Predict missing values

hatsjikidee
hatsjikidee New Altair Community Member
edited November 5 in Community Q&A
Hello all,

I have a dataset with about 3000 records of rated songs. About half are rated, the other half is not. I'm trying to build a model that predicts the empty ratings based on what users rated. I have done the following:

My question is, is this correct? Do I need to make adjustments to make it more correct? Because when I for example already change the k I get different values. And another question: how do I show only the values that have been predicted instead of a full overview, including the already filled in values.

Thanks in advance!

Best Answer

  • lionelderkrikor
    lionelderkrikor New Altair Community Member
    Answer ✓
    @hatsjikidee,

    OK, I understand. In theory, your method is the good one....but as you mentionned for each k value, you have different results, but you can not evaluate the "performance" of each prediction.

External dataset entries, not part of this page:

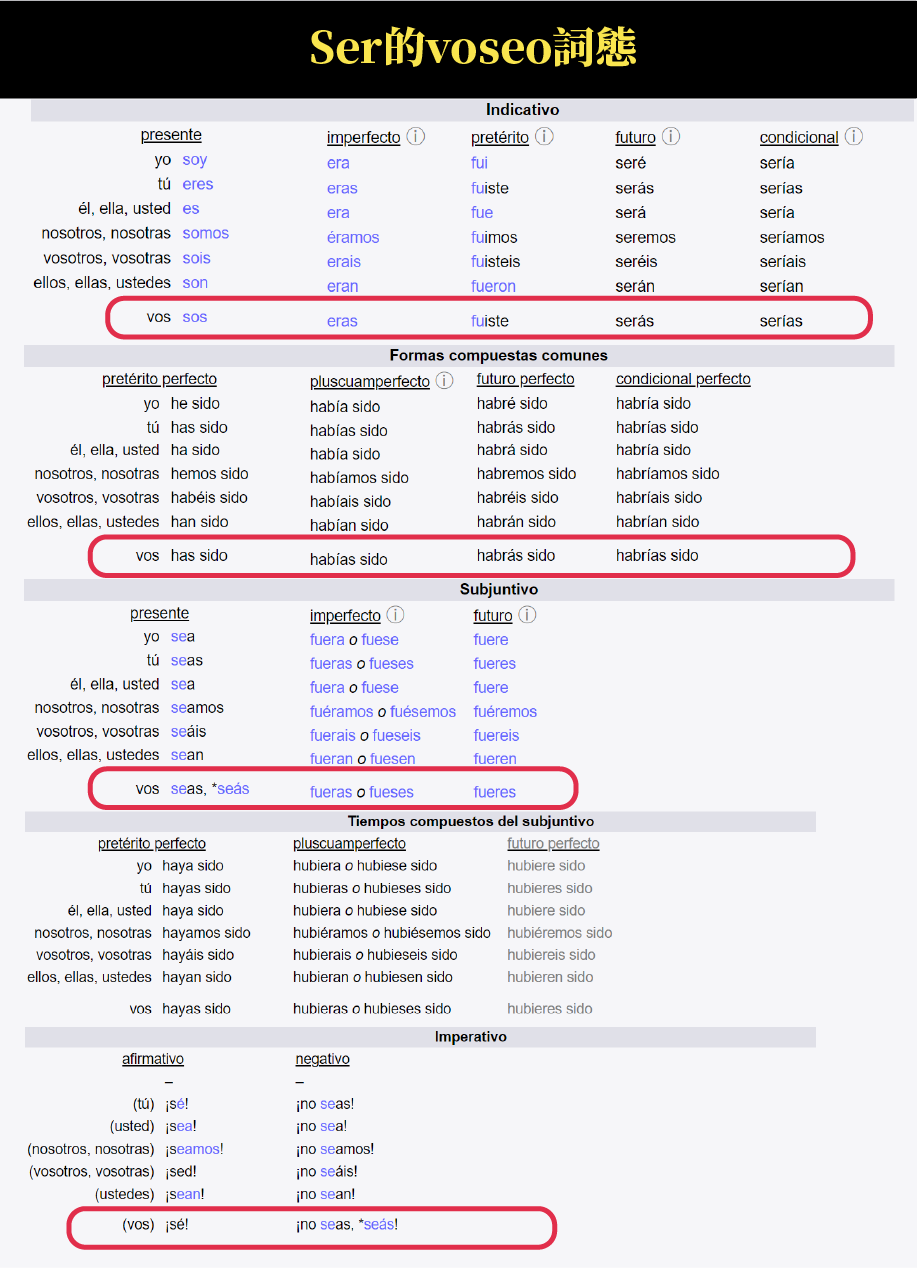Click the info icon next to Indicativo imperfecto
Viewport: 917px width, 1268px height.
tap(416, 137)
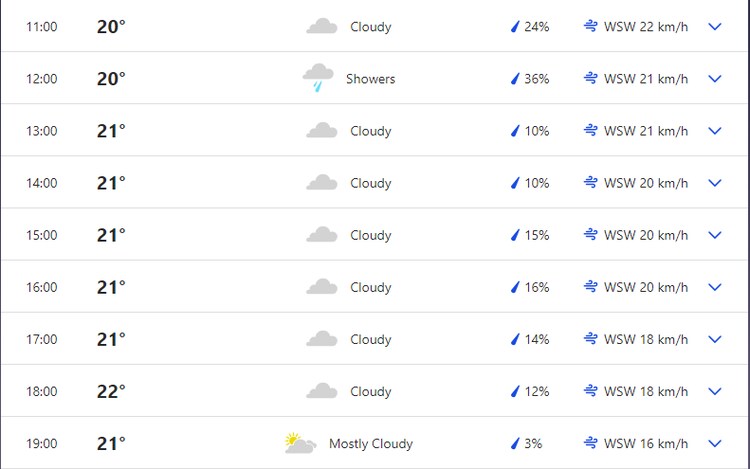Expand the 12:00 Showers row chevron
750x469 pixels.
coord(714,79)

    From my point of view, to create a real recommender model, you need descriptive features of your song(s). For example
    you need an associated dataset with for each song, its style (pop, rock etc.), its lenght, its author etc.

    Hope this helps,

    Regards,

    Lionel

    PS : There is a useful ressource (a book) for you : 
     -  "RapidMiner, Data mining use cases  and business analytics applications", (Chapter 9 : Constructing Recommender  Systems in RapidMiner) , from Markus Hofmann and Ralf Klinkenberg.
     - the associated extension "Recommenders" (to install from the MarketPlace).

Answers

  • lionelderkrikor
    lionelderkrikor New Altair Community Member
    Hi @hatsjikidee,

    If you have some descriptive features of your songs, you can build a model based on your labeled data (your rated songs) and then apply this model to the unlabelled data (the unrated songs).

    To help you further can you share your data ? 

    Hope this helps,

    Regards,

    Lionel

  • hatsjikidee
    hatsjikidee New Altair Community Member
    Hi lionel,

    The dataset has 3 attributes:
    Song name - Rating - Name (of the rater)

    Every user has about 40 songs, of which 20 rated and 20 not. So the goal is to predict the missing ones based on what the user rated on the ones he did rate. Hope this gives more clarification.
  • lionelderkrikor
    lionelderkrikor New Altair Community Member
    Answer ✓
    @hatsjikidee,

    OK, I understand. In theory, your method is the good one....but as you mentionned for each k value, you have different results, but you can not evaluate the "performance" of each prediction.

    From my point of view, to create a real recommender model, you need descriptive features of your song(s). For example
    you need an associated dataset with for each song, its style (pop, rock etc.), its lenght, its author etc.

    Hope this helps,

    Regards,

    Lionel

    PS : There is a useful ressource (a book) for you : 
     -  "RapidMiner, Data mining use cases  and business analytics applications", (Chapter 9 : Constructing Recommender  Systems in RapidMiner) , from Markus Hofmann and Ralf Klinkenberg.
     - the associated extension "Recommenders" (to install from the MarketPlace).
  • Marco_Barradas
    Marco_Barradas
    Altair Employee
    @hatsjikidee as @lionelderkrikor said you need to add more data to the one you already have and then you can predict the rate that the user is going to give. Also read something about how Netflix algorithm works. You may also add some complexity to the analysis by obtaining the lyrics and doing some text minning to obtain the words that are more repeated on the songs and how the presence of them may or may not impact de rating of the user. 
    I don't know if you are doing this as part of a class or just for the fun of doing it but in real life part of being a Data Scientist is analysing the problem, identify the data that may or may not predict an outcome and then extract it from it source. Sometimes the Example Set includes all the attributes you may need and sometimes you need to go out to the internet and find it to enhance your analysis.
    Hope this helps and if you need help texts us and we'll be glad to guide you on the process.

    Best Regards.
  • hatsjikidee
    hatsjikidee New Altair Community Member
    So from what I understand, as far as it is possible I make good predictions with this process. Thank you both for th help and information!